The problem had nothing to do with the speed, but the curvature. 

Perhaps you should STOP WHAT YOU ARE DOING, and purchase and read John Armstrong's book "Track Planning for Realistic Operation". 

90 percent of the layouts I see that have problems are ALL due to crappy track work.

It IS THE MOST IMPORTANT aspect of model railroading. Unless you take the time and do a great job laying the track, nothing will work right. You'll get derailments, slipping engines, Steam engine binding, and uncouplings. 

Running at full speed is almost NEVER done in real life. a #6 turnout has a speed restriction of 30 MPH, and switching is usually done at under 15 MPH. Weighting the cars limits how many cars can go up a grade, and how many cars can be pulled around a curve without them being pulled off the track. 

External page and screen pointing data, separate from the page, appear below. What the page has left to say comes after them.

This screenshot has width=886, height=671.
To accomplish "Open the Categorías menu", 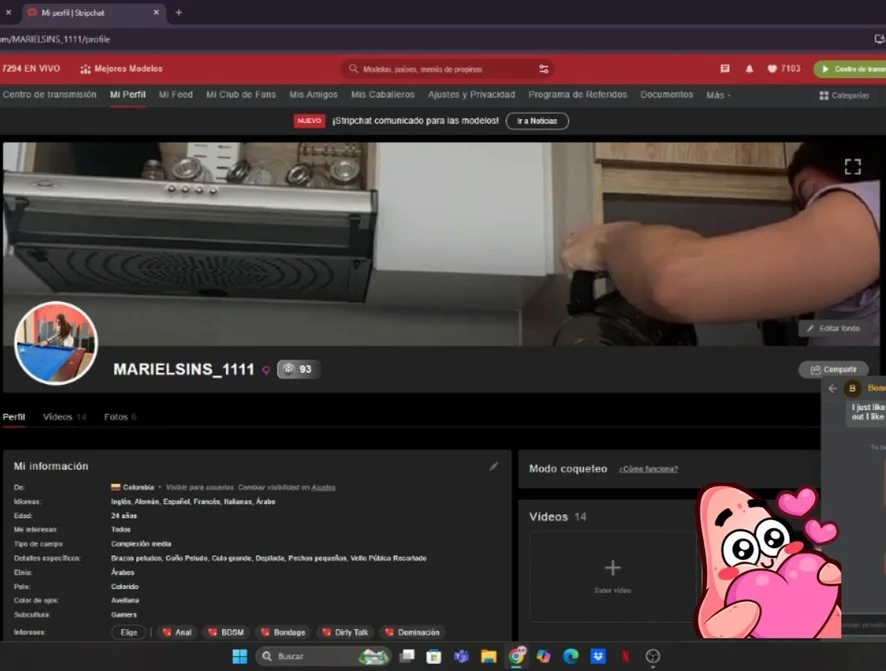I will 843,96.
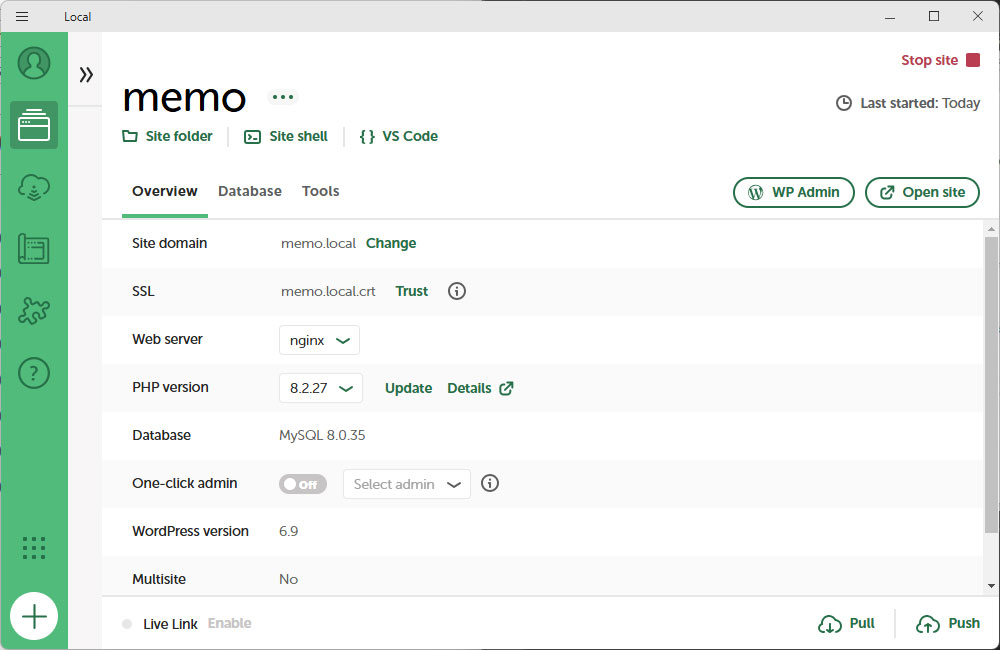
Task: Click the SSL info icon
Action: pyautogui.click(x=457, y=291)
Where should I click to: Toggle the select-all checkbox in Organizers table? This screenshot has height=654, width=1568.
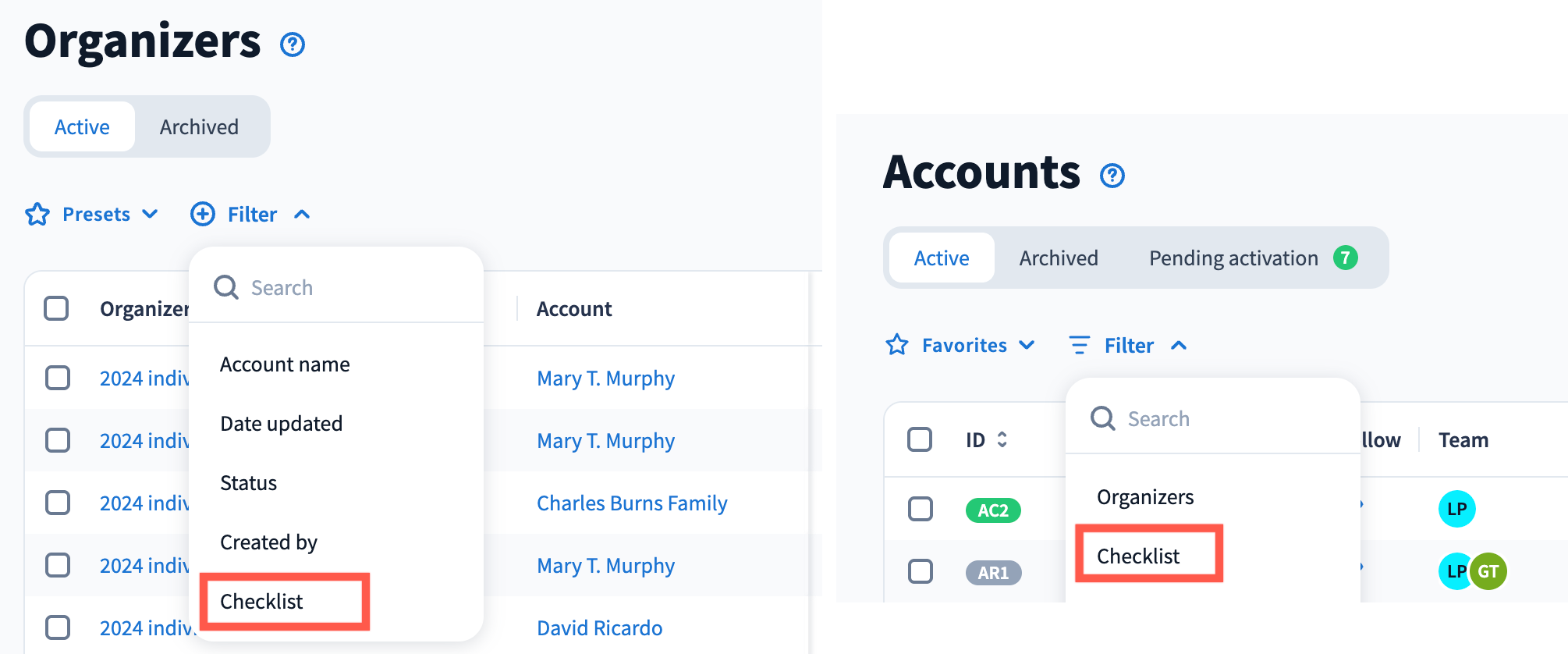click(x=56, y=308)
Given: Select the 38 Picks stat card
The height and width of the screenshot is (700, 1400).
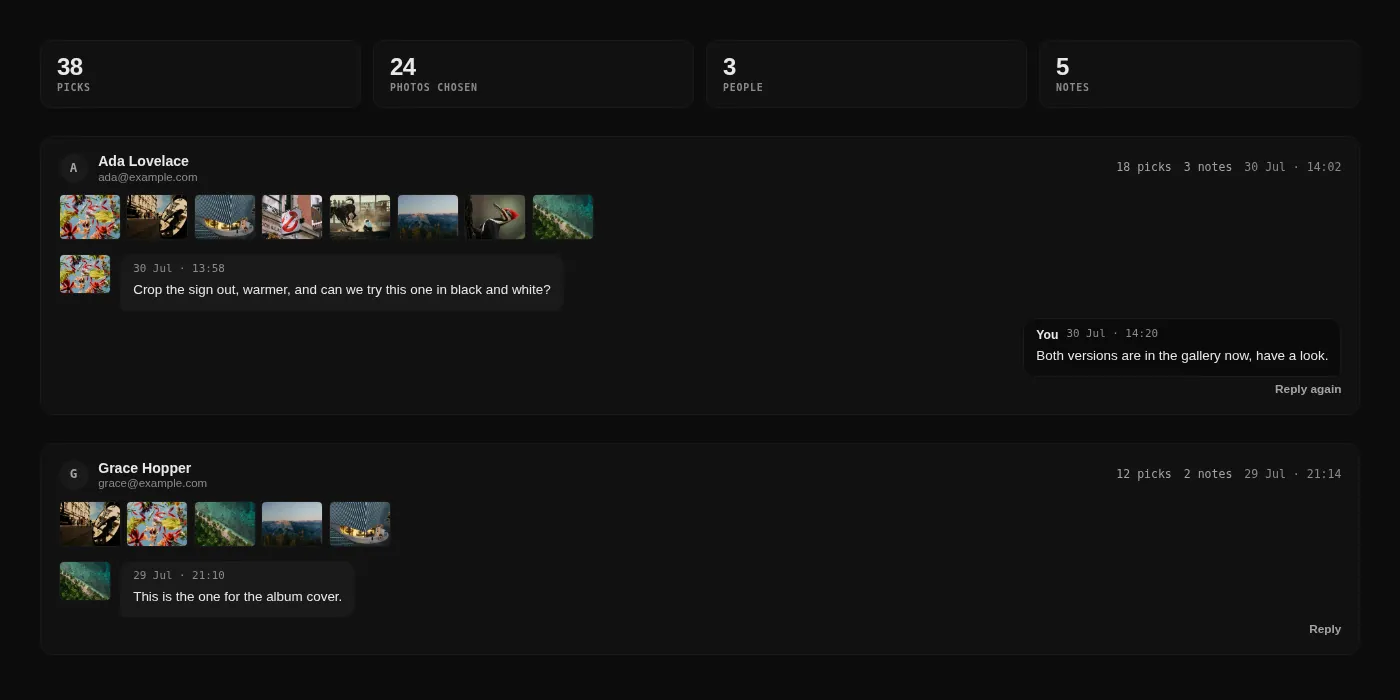Looking at the screenshot, I should coord(200,74).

I do not add weight to my cars. Most of my fleet of hoppers have no metal slope sheet weights. I use Jay-Bee wheel sets for weight and the smooth rolling that metal wheels provide. I can pull 40 hoppers up a 2 percent grade and around a 26 inch diameter super-elevated curve without pulling the cars toward the center and derailment. I also use ONLY Steam locos of the weighted variety. I have several brass engines too, which I've added weight, and swapped the frame springs with stiffer ones.


----------



## Pony66 (Mar 29, 2011)

Hello my name is Brian, I am a recent member here on Hobby Talk, Spend most of my time in the diecast forums but no stranger to Ho trains. It is my opinion and 20 plus years experience modeling in Ho trains that I have found pound for pound dollar for dollar that "Athearn" trains are the best bang for your buck! Athearn has always made a quality detailed product and has always been in the mid-range (never low end) to higher end quality, Where Bachmann has made low to higher end trains, Not trying to put Bachmann down. Stay away from buying trainsets, Spend a little time looking through model magazines at what peaks your interest, Then pick out your engine first (steam or diesel), Diesels tend to run smoother than steamers. Then slowly add rolling stock. One final thought...Model railroading is an Awesome hobby but I have seen a lot of guys burn out very quick because they bought, built and crammed too much too fast into their layout, Take your time there's no rush and please enjoy the hobby...


----------



## Y3a (Jan 18, 2001)

Athern is no longer the average guys model train maker. They have sold out to Walthers and most of the Blue Box kits are discontinued. VERY SAD.


----------



## Pony66 (Mar 29, 2011)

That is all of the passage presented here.